Le vol sera la solution pour s’extraire de la misère qui leur colle à la peau. Simple chez Brieux. Tragique pour Raskolnikov. La question du bien et du mal parcourt ces romans. Les auteurs creusent dans l’âme, même si personne n’a pu aller aussi loin dans ses profondeurs et dans ses recoins que Dostoïevski. Avec Brieux, nous sommes plus dans le conte moral que dans la fresque existentielle. Même si notre héros vit dans une réelle souffrance.

VOUS ÊTES BON !
L’autre question qui accompagne la question morale est celle de la liberté. Les deux personnages sont prisonniers et le résultat de leurs actes, loin de les libérer, les enferme dans le sordide et  la prison ou le suicide. Un combat  extérieur dans Brieux. Une lutte intérieure pour Dostoïevski.

Le mal ne va jamais sans le bien. Notre héros brieusien entrevoit dans le restaurant d’aider son prochain plus malheureux que lui. « A la fin du repas, je me sentais rempli d’une grande bonté. J’aurais voulu trouver des misères à soulager ; j’aurais voulu inviter tous ces braves à prendre quelque chose et je regrettai sincèrement de ne pouvoir le faire. »  Raskolnikov, lui, aide Catherine Ivanovna et toute sa famille ; quand il apporte le corps du mari blessé avec sa poitrine enfoncée, « j’ai envoyé chercher un docteur, répétait-il à Catherine Ivanovna, ne vous inquiétez pas, je paierai. » Et devant Nicodème Fomitch : « Essayez de la réconforter un peu, si possible…Vous êtes bon, je le sais, ajouta-t-il avec un sourire, en le regardant droit dans les yeux… »

ENFIN ! J’AI VOLE !

------

> [Consigne]: D'après l'extrait, quel moyen sera la solution pour s'extraire de la misère ?

> [Données fournies]:

------

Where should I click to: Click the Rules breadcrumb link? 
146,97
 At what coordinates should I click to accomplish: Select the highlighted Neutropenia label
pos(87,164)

------

> [Corrigé]: Le vol.